Collected data:
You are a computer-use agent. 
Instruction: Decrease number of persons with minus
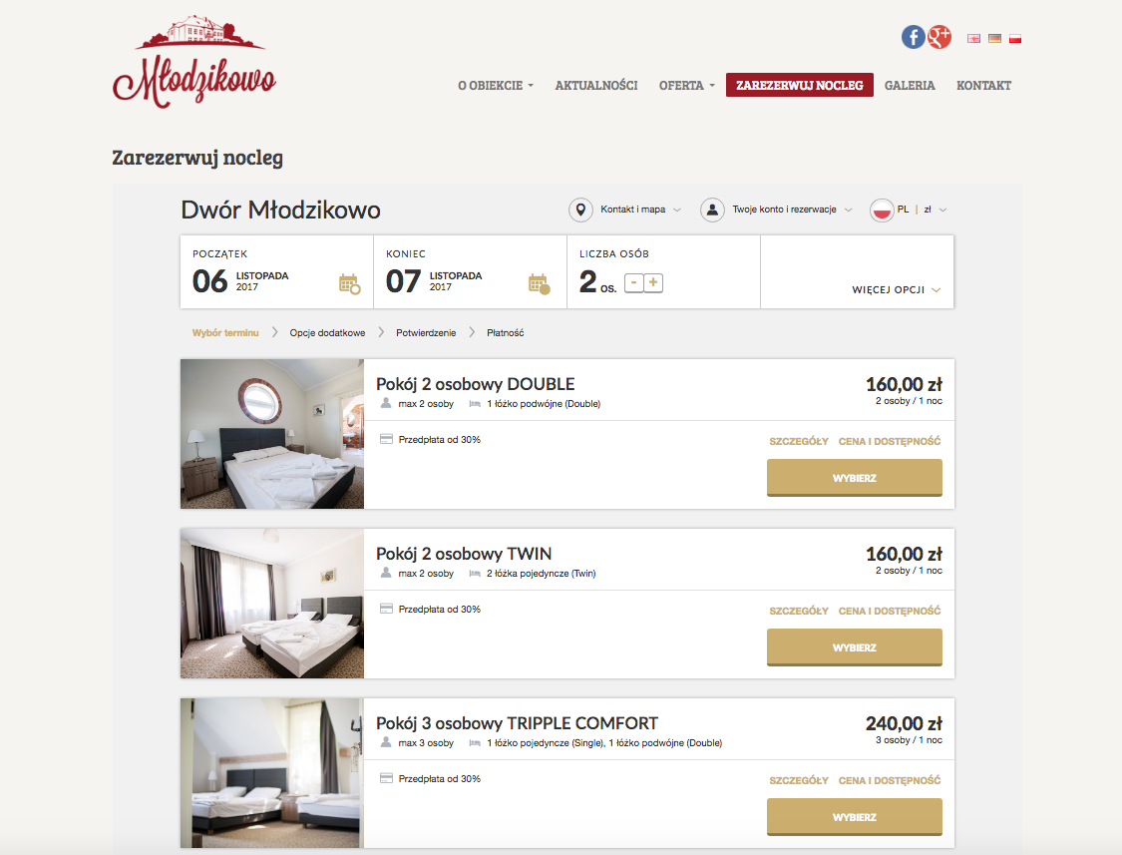[x=634, y=283]
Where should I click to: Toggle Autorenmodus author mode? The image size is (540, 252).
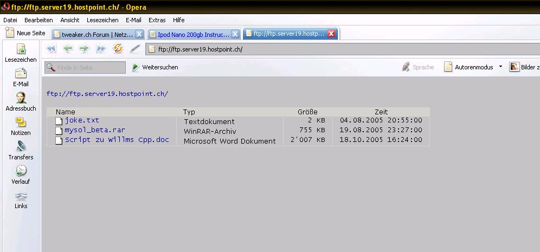point(468,67)
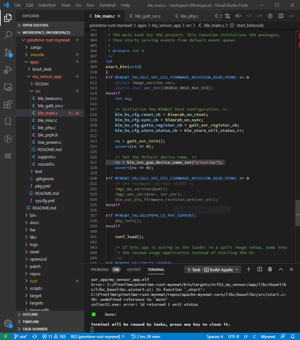
Task: Click the ota* branch in status bar
Action: click(x=21, y=336)
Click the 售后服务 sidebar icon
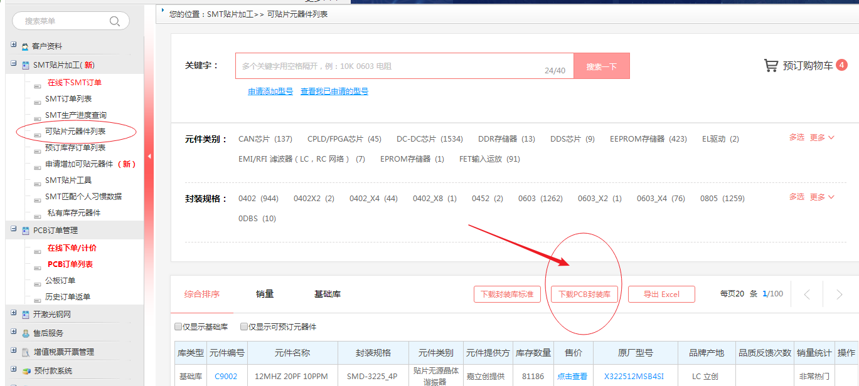Image resolution: width=859 pixels, height=386 pixels. coord(26,333)
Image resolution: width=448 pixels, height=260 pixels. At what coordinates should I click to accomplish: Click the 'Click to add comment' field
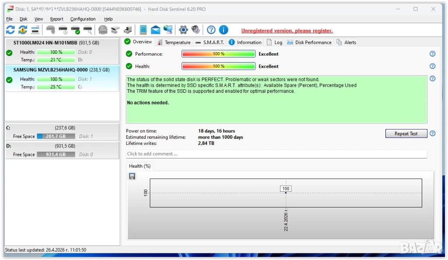click(276, 154)
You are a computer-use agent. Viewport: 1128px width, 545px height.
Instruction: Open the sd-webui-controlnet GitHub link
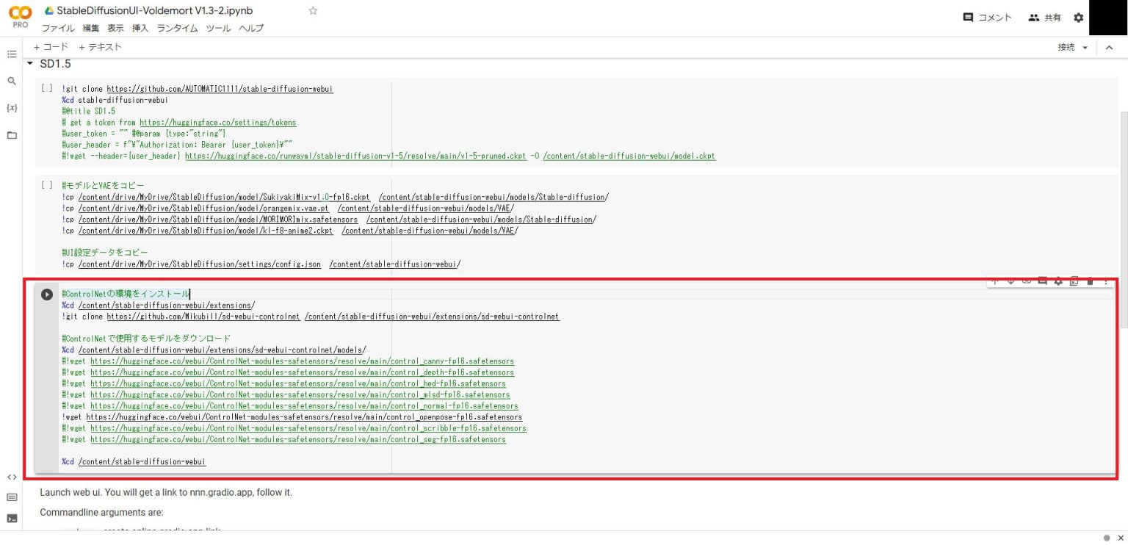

**Work required**
Rewrite every row above, replacing "computer-use agent" with "screen assistant" and keeping everything else the same. Omit the pictures.

**Output of the exercise**
You are a screen assistant. 
Instruction: Decrease number of persons with minus
[x=634, y=283]
Where should I click to: Toggle Autorenmodus author mode? The image size is (540, 252).
point(468,67)
Task: Click the ota* branch in status bar
Action: click(x=21, y=336)
Click the 售后服务 sidebar icon
Image resolution: width=859 pixels, height=386 pixels. coord(26,333)
Image resolution: width=448 pixels, height=260 pixels. At what coordinates should I click to accomplish: Click the 'Click to add comment' field
click(276, 154)
You are a screen assistant. Viewport: 1128px width, 545px height.
Instruction: Open the sd-webui-controlnet GitHub link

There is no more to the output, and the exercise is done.